I managed to get a pair of tickets to The Dark Knight premiere screening through a friend who has hookups with a local movie theater. The show was at 12:00 AM Friday morning, and there were quite a lot of people who were crazy like me to go see the Batman Begins sequel. I have been waiting for this movie to come out all summer when I first saw the preview. I’m sure it was announced well before the summer started, but I live under a rock so I’m good like that.

To get a good understanding of the continuation of the film, I watched Batman Begins with a few friends to simply refresh my memory on what had happened.

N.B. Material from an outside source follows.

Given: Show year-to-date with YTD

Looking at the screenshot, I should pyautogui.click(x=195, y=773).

Basically, Batman stopped the League of Shadows, managed to get rid of some dirty cops (although a lot still remain), made friends with the Lieutenant of the police force (then the chief of police) and succeeded in starting to turn Gotham city around for the better. As Bruce Wayne, he returned after a 7 year disappearance (his death warrant had been executed) and managed to regain control of his company, Wayne Enterprises. Finally, his mansion burned down (because of Ra’s al Ghul’s revenge on Bruce) damaging the Batcave as well (the south-east foundations). The movie ends with a new villain, calling himself the Joker, leaves a calling card for theatrical reasons. Batman promises the Lieutenant to look into it and this is where the sequel, The Dark Knight, resumes.

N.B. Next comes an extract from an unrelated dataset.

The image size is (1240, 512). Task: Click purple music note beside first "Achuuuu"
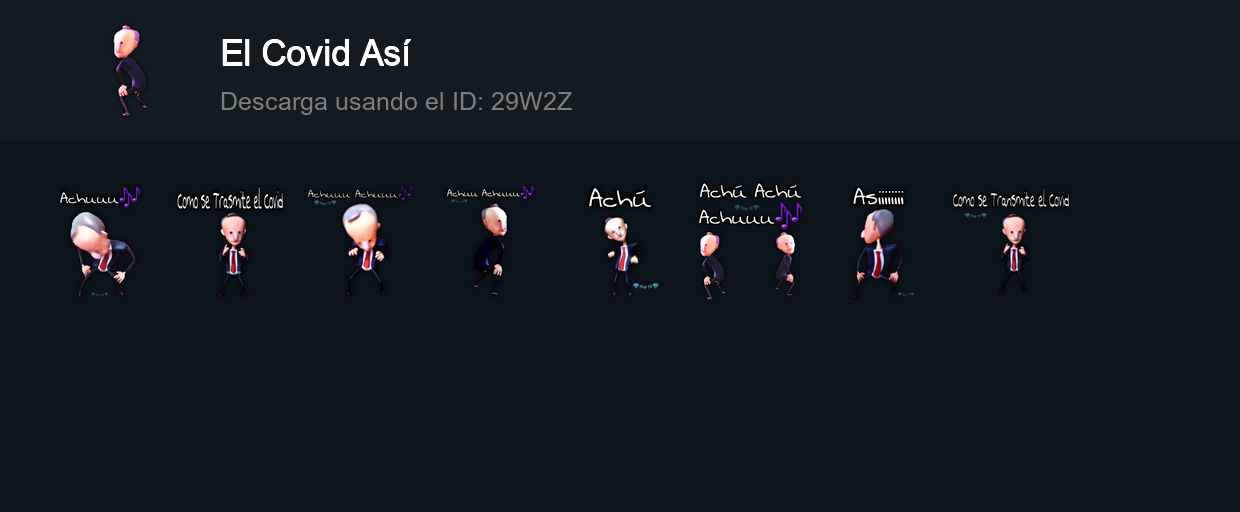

This movie was a lot darker than I had expected, and that’s a good thing. I always saw the Batman movies as dark, gritty films; it really adds a certain atmosphere to the entire series. Gotham City looks darker than ever in The Dark Knight. Throughout the movie, I was amazed as how they managed to pull it all off… I could even go as far as to say the movie was disturbing through certain parts. It was that evil.

Christian Bale yet again returns to give a stellar performance of him as Batman. Fact is, Bale never disappoints, as I’m a huge fan of his films (I love American Psycho; Equilibrium was superb). The Joker, played by the late Heath Ledger, is a phenomenal character. Wow is all I can say. It is up to par with Jack Nicholson’s portrayal of the Joker in Batman (1989 film by Tim Burton) if not better. Quite a shame we will never see the continuation of Ledger’s performance. A new face in the series, Harvey Dent (played by Aaron Eckhart from Thank You For Smoking fame) was also an amazing character to watch.